Avrupa Parlamentosu Üyesi Niyazi Kızılyürek, Kutlu Adalı cinayetini Avrupa Birliği’nin gündemine taşıdı. Türkiye’nin Kıbrıslıtürk toplumunun içişlerine müdahalelerinin uzun yıllardır devam ettiğini belirten Kızılyürek, Kıbrıs’ın kuzey kesiminin Türkiye’nin arka bahçesi haline geldiğinin altını çizdi.
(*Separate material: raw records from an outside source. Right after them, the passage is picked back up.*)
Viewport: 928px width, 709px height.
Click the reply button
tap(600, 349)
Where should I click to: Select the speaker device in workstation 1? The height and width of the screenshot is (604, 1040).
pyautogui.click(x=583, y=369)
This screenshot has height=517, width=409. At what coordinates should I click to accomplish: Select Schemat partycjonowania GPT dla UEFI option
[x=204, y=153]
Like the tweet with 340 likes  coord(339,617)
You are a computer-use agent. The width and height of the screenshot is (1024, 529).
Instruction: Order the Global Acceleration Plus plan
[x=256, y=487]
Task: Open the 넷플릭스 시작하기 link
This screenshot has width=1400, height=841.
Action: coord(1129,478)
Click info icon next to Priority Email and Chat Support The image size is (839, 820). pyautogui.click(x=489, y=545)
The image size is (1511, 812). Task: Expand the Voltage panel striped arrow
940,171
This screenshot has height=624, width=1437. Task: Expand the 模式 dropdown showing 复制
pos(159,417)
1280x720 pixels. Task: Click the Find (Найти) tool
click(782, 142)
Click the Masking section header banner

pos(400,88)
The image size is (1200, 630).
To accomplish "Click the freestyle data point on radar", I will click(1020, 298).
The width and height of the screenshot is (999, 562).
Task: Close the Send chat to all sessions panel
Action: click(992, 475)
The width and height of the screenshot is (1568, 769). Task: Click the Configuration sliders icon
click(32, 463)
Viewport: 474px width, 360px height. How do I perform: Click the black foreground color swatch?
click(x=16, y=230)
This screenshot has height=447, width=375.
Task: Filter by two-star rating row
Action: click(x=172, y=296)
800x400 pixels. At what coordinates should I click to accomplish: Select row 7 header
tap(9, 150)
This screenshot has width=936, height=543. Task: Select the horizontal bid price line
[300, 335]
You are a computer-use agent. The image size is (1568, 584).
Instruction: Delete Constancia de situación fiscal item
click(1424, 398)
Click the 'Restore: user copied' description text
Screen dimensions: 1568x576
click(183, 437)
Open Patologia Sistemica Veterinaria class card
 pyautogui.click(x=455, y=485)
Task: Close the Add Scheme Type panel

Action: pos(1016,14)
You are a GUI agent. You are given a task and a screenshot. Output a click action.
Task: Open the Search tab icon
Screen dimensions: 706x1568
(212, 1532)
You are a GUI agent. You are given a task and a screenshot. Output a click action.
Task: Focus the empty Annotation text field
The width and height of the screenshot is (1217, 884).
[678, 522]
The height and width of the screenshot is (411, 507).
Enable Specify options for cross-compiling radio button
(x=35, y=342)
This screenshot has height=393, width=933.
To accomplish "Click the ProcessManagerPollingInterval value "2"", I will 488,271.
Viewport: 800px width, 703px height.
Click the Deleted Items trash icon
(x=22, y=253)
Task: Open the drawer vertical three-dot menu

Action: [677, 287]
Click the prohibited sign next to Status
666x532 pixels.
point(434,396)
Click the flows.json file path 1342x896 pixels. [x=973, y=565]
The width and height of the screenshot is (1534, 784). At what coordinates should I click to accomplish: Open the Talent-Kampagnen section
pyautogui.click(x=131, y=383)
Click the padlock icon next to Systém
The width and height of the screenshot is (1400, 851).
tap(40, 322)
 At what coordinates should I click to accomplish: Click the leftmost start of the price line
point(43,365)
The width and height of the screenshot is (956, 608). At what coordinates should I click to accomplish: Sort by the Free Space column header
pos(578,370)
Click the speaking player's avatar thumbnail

Avrupa İnsan Hakları Mahkemesinin, 12 Ekim 2005 tarihli kararında, Adalı cinayeti ile ilgili yeterli ve etkili bir soruşturma yürütmediği gerekçesiyle Türkiye’nin mahkum edildiğini belirten Kızılyürek, « Kıbrıslı Türkler cinayetin yeniden soruşturulmasını talep ediyorlar » dedi. Kızılyürek, ancak, Kıbrıslıtürk polisinin doğrudan Türk Askerine bağlı olmasından dolayı bunun gerçekleşmesinin ihtimal dışı olduğunu belirtti ve Avrupa Komisyonu’na yönlendirdiği soru önergesinde Komisyon’un Avrupa Birliği vatandaşı Kıbrıslıtürklerin Türkiye’nin insafına bırakılmaması için ne gibi adımlar atacağını sordu.
Soru önergesinde geçtiğimiz hafta onaylanan Avrupa Parlamentosu raporuna da vurgu yapan Kızılyürek, raporda Kıbrıslıtürk toplumunun demokratik güçleriyle ilişki kurulması çağrısına Avrupa Komisyonu’nun nasıl cevap vereceğini sordu.
Avrupa Komisyonu’na sunulan soru önergesinin tam metni şöyledir :
Türkiye’nin Kıbrıs Türk toplumunun içişlerine müdahaleleri uzun yıllardır devam ediyor.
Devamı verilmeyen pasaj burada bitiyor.